Events are free and open to the public. Participants register at the start table where they receive a start card to carry with them on the walk. If a participant wants to receive credit for the event, the fee is $3. Routes are clearly marked and include checkpoints where participants can get water and have their start card stamped. Event coordinators stay until all participants have finished. Walkers are given ample time to rest, eat, shop or sightsee.

For enthusiasts who are interested in events farther out, The American Wanderer newsletter, also available at the library, is published six times a year and lists all volkssporting events in the U.S. and Canada.

“The American Volkssport Association logo reads: Walk for Fun, Fitness and Friendship,” said Varandani. “That pretty much sums it up.”

Village Walkers are excited about their next club-sponsored event as it combines walking with Art On the Lawn — a first for the club. Walkers will meet on Saturday, Aug. 9, at Yellow Springs High School between 7:30 a.m. and noon and must finish the 6k or 10k walk by 4 p.m. For more information, call 767-7605 or contact villagewalkers {at} yahoo(.)com.

Sue Brezine, member of the Village Artisans Co-op, which sponsors “Art On the Lawn,” was thrilled to hear about the collaboration. Rising gas prices have had a negative impact on art shows everywhere as artists — and art-lovers — decide whether participation in a particular show will be worth the travel expense. Brezine received a healthy number of applicants from artists all over Ohio, as well as Florida and Alabama, and news of the combined events was very encouraging, she said.

“Village Artisans is a co-op of 19 artists,” Brezine explained, “and we have been -putting on the juried art show for 26 years. The show’s proceeds help to support us through the winter months when sales are slow.”

A juried art show means that artists send in pictures of their work and a committee of artists decides if the work is up to Village Artisans standards. “Everything has to be original artwork done by the artist,” Brezine said.

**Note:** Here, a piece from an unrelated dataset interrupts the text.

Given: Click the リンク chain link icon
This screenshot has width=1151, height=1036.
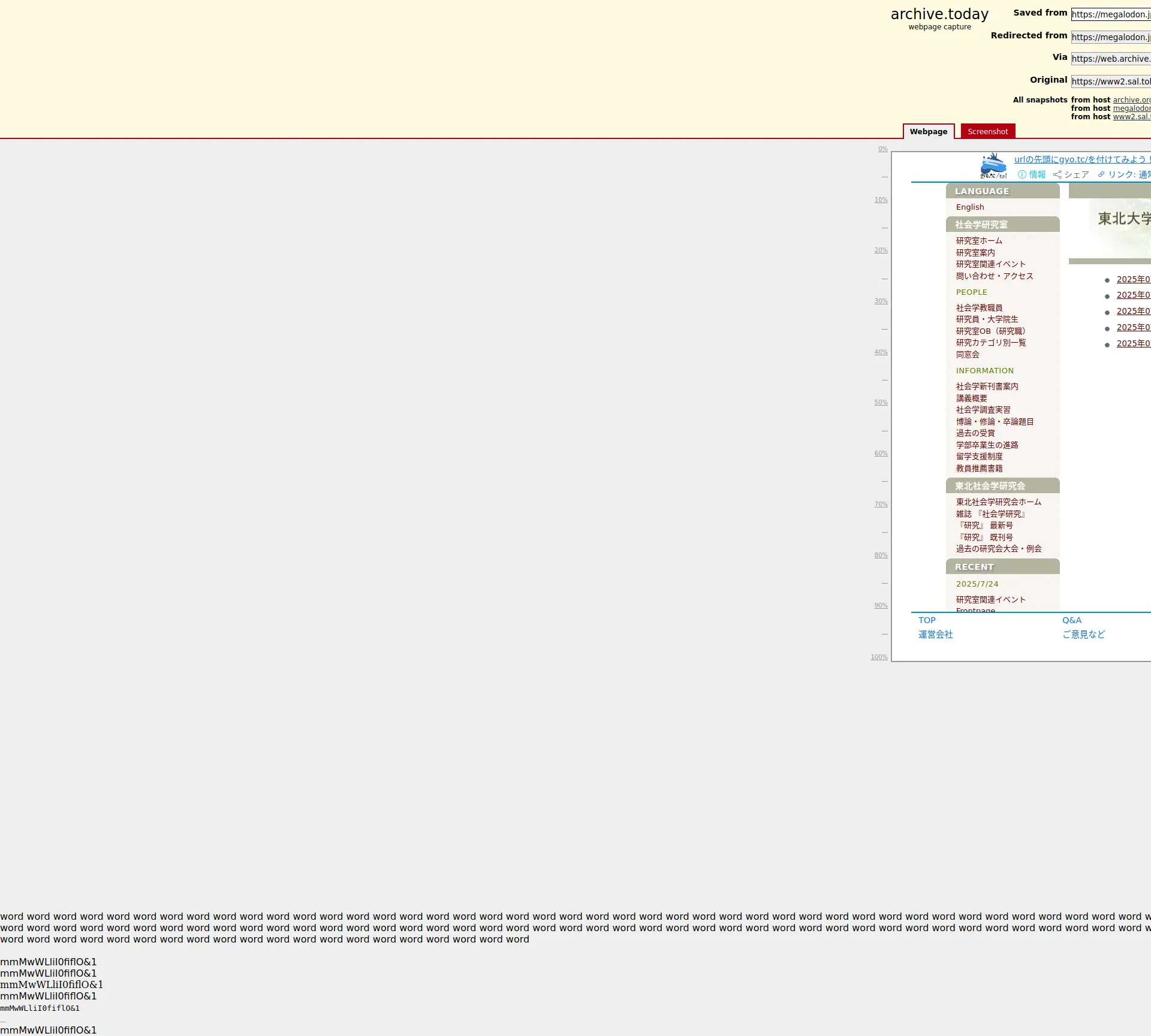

This year’s Art On the Lawn will feature photographers, glass blowers, stained glass artists, fiber artists and wood turners. “There’ll be stained glass boxes, Shaker boxes, ceramics, glass beads, jewelry, and mixed media,” Brezine added. Local oil painter Roger Smith will return for his 15th year with the show.

“Art On the Lawn” is well-respected by artists and art-lovers alike for several reasons. Other art shows take place on cement or a blacktop parking lot, which can get uncomfortably hot in the summer. “One of the nice things about having [the show] at Mills Lawn School is the beautiful trees,” said Brezine. “We try to keep all of the artists under the shade and on the grass. It’s a lovely setting. It’s very nice that Mills Lawn School has allowed us to have our art shows there all these years.”

Applications are accepted up to the day of the show, and the fee is very reasonable. Artists pay a jury fee of $15 and booth fee of $65 before May. After that, the booth fee is $75. “The fee for some of the big shows in Columbus and Cincinnati is in the hundreds of dollars,” Brezine said.

But probably the best reason why artists are so devoted to “Art On the Lawn” is because of the way they are pampered.

“Sometimes the artists come by themselves so we provide booth-sitters,” said Brezine. “Artists will take care of their space while they take a break. We also have a wagon of water going around all the time. We have vendors serving food and drinks right there. We do everything we can to make it comfortable for them.”

The event’s reputation as a smooth-running operation is no accident.

“I think we have the best co-op ever!” exclaimed Brezine. “‘Village Artisans Co-op’ is a perfect name for it because we do cooperate with each other.”